Sirāt (2025)
Written and directed by Oliver Laxe
A man walks through a dancing crowd as deafening music booms. He walks with his preteen son, showing strangers a photograph. They shake their heads and go back to dancing. In an interview with Film Stage, director Oliver Laxe stated, “An image doesn’t have the responsibility to say something; they have to evoke something.” This is exactly what these images do. A search that feels fruitless. The people around you, distracted by the cacophony. People seeking distraction and a person seeking answers. While the film begins with a bit of a plot, the longer we spend on this journey, the less those specifics matter, and the experience becomes about the human condition in a world where violence is so sudden and devastating.
Sirat follows father Luis and his son Esteban as he searches for his missing daughter. When the film opens, the pair have come to a rave in southern Morocco where they think she might be. They befriend a group of ravers headed to another event deeper in the desert. Luis decides to follow them on a journey that will be harrowing as they fight to get through the challenges presented by the environment. The radio and their own encounters on the road hint at the explosion of a world war happening far away but encroaching into the ravers’ space. It will be hard to talk about this film without spoiling some major moments, so proceed with caution if you have not already seen Sirat.

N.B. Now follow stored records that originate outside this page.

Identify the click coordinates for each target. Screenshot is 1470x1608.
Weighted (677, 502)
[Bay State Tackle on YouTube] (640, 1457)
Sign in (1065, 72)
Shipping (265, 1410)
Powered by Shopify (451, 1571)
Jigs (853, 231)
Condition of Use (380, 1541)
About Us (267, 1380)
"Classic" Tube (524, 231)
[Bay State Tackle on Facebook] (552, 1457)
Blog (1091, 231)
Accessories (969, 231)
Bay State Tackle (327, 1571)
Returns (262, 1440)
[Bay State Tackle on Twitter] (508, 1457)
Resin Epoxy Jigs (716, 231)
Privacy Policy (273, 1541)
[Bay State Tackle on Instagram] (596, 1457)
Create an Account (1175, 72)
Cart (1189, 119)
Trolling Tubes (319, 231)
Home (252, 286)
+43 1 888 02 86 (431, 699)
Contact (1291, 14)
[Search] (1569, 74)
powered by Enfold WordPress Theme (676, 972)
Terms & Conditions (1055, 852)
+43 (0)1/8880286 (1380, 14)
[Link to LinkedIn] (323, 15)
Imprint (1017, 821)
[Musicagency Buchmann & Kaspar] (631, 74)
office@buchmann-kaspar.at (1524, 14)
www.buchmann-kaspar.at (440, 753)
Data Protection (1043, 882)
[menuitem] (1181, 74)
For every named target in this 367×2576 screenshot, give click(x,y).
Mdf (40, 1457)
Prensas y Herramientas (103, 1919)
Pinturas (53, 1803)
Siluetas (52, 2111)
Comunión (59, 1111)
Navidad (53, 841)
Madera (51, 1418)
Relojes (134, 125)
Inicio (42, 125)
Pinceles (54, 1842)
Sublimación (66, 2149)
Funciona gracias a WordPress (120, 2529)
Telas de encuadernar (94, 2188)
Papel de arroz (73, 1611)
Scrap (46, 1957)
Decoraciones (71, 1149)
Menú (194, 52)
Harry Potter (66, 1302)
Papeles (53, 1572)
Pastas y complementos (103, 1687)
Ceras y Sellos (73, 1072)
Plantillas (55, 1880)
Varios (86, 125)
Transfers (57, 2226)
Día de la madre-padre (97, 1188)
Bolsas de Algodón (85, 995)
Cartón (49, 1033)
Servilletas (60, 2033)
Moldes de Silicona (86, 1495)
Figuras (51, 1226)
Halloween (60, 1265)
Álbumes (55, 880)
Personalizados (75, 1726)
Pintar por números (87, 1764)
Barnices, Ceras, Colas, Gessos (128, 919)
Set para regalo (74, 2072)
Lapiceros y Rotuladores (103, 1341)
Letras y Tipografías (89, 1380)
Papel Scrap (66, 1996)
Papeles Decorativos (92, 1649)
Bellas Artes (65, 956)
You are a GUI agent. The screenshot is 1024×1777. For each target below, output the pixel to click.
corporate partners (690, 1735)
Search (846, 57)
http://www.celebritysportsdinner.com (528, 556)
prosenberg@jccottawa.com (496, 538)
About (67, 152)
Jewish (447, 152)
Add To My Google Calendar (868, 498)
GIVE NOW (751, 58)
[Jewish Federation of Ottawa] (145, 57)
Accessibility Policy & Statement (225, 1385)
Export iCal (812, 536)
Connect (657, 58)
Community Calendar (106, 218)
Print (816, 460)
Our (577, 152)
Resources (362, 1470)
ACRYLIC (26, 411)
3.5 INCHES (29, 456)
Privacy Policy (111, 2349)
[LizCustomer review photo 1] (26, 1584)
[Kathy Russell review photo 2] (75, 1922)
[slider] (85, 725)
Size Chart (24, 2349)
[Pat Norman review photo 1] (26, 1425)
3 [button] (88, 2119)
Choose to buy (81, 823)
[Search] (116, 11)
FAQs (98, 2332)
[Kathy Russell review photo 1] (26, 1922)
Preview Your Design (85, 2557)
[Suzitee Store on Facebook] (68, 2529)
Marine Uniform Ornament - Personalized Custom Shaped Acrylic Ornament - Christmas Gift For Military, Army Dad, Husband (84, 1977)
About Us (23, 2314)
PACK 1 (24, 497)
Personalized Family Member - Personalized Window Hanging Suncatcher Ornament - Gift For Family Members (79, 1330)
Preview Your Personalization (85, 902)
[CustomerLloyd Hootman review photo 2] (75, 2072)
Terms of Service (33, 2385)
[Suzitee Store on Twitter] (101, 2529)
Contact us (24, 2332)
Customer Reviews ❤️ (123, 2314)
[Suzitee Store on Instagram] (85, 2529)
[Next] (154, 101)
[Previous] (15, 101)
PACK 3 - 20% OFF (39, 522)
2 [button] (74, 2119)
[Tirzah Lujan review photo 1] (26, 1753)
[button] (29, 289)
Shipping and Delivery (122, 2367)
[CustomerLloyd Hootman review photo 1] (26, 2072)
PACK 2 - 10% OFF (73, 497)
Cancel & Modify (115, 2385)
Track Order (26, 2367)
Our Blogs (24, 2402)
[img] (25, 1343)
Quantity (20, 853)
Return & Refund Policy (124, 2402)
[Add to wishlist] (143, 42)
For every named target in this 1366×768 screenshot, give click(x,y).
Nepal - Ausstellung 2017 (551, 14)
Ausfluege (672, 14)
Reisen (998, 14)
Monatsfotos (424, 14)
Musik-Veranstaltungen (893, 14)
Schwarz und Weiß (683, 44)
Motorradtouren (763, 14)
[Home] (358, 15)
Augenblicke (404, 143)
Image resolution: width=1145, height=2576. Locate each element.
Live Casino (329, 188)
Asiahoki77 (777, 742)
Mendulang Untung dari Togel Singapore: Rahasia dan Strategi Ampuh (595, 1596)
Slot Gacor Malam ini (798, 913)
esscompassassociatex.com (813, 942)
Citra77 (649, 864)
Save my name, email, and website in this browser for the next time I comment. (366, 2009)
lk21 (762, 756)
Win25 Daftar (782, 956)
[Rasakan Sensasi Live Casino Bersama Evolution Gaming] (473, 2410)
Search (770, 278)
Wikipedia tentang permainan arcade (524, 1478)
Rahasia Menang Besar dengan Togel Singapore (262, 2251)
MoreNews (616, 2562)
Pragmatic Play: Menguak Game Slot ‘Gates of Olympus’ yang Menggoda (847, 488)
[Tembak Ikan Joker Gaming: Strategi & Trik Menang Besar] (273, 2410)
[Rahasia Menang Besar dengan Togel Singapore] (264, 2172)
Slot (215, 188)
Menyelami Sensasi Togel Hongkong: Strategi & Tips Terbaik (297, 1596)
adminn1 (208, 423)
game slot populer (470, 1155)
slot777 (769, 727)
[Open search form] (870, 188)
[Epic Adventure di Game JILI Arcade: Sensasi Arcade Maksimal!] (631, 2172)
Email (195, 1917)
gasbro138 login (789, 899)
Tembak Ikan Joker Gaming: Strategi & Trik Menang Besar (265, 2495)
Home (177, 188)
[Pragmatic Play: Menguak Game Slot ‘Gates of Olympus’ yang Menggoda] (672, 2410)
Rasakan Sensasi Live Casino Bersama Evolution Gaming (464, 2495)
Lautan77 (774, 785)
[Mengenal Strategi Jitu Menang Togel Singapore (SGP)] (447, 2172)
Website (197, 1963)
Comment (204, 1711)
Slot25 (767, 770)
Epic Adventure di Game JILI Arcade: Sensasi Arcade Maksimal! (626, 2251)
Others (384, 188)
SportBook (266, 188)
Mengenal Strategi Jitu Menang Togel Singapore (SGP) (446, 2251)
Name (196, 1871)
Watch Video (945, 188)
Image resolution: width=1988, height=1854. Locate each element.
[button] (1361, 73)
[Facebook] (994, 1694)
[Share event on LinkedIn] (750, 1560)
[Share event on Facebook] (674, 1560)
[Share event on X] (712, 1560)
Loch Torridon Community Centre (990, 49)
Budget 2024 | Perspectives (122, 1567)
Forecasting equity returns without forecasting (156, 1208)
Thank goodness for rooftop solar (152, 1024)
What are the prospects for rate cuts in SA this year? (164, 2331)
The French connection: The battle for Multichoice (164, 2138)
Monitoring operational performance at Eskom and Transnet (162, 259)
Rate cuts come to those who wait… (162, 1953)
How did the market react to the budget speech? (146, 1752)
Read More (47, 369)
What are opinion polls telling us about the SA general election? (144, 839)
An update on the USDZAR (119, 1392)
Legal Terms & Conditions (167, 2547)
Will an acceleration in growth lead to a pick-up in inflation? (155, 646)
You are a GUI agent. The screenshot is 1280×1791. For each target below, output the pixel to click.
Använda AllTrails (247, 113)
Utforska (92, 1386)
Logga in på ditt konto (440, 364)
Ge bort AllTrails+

The Arabic word “sirat” means “path” or “way” and is used in the Islamic religion to talk about a treacherous bridge between their concepts of Heaven and Hell. The metaphor is that to get out of eternal damnation takes a lot of effort and struggle, with most being lost along the way. The journey of our characters in the film reflects this, with a strong focus on the way community is built as we go through the struggles of living, how we mourn collectively knowing it won’t prevent the next moment of loss. We keep going because we have to, for ourselves and those we’ve lost.
The film never lets us forget about the war unfolding in the urban environs, but it never overly focuses on that fact. The characters are feeling some anxiety about this, but it’s not at the forefront of their minds. Instead, they are taking on each obstacle as it arises. They have to ford a river. They have to deal with the accidental ingestion of some LSD. They must brave a treacherous mountain pass. Several of the ravers have physical disabilities, which highlights an ongoing challenge that they have partially adapted to but won’t ever fully be free of. The war is bad, but they aren’t dodging missiles right now.
Director Laxe has a solid understanding of cinematic language and allows tension to develop based on our expectation of tropes. For the first half of the film, I kept expecting the ravers were going to somehow betray Luis and Esteban. That feels like a plot you would see in a movie like this. The ravers are social outcasts, and Luis is so far out of his depth. The film withholds information and keeps the characters separate in their vehicles during the journey, so we don’t see much interaction for a while. Where this film goes, and the moment everything pivots on, was so shockingly unexpected. The moments that follow are going to take you through an emotional ringer of grief, quickly followed by your jaw hitting the floor.
The apocalypse is an ever-present motif in the film. The location is desolate; our characters are the only sign of life across it all. As the group is pushing over a mountain during a rainstorm, one person remarks that this feels like the end of the world, and another replies, “It’s been the end of the world for a long time.” In the last few years, especially while living in the Netherlands, I developed a strong sense of existential dread. There were moments, especially during the thick, clouded winters there while reading news about the genocide in Gaza and other world events, that I felt like this was the end of all things. These words come from the mouth of a raver who doesn’t live cowering, glancing up at the sky, looking for bombs.
My favorite scene in the picture comes close to the end, where our characters have just faced something horrific. They are regrouping on a flat, and the ravers decide to unload their speakers, blast their music, and dance. In the States, we’re living in an era of intense cynicism, where displays of earnest emotion get shit on pretty regularly. In this moment of the film, characters dance. They are not choreographed; they move only the way their hearts and the music tell them. Luis also joins in, weeping as he dances. As someone who has never gotten into this subculture, the moment offered a brief window into understanding. I could feel the grief in their movement, and it brought tears to my eyes.
This brief respite is cut short by another horrifying moment in the journey. Grief switches to panic. This is followed by a greater sense of desolation. The environment around our characters doesn’t care about them and will wipe them off the map without ever contemplating human presence in the first place. But isn’t that the nature of life? We find moments in the struggle to celebrate, to grieve, to dance, and then are suddenly thrust back on the journey. A character explains that the music in rave culture is not there to be listened to, but danced to, and that is the core of the film.
I wake up often these days knowing how bad things are and that they are likely to worsen in time. Yet, I don’t feel the dread that I used to. I don’t hold some candy-colored optimism, but an understanding that we live one moment at a time in a universe that is unaware of us. The meaning we derive won’t come from the universe or even the societies we live in as they descend into forever wars. The meaning that fulfills us comes from within and among communities of people. The rave culture we see is just one of those communities. How you understand that connection exists beyond what can be explained in words, rather as a more visceral emotional feeling. We’re all walking along the sirat; the best we can do is stop and commune with those on the same journey.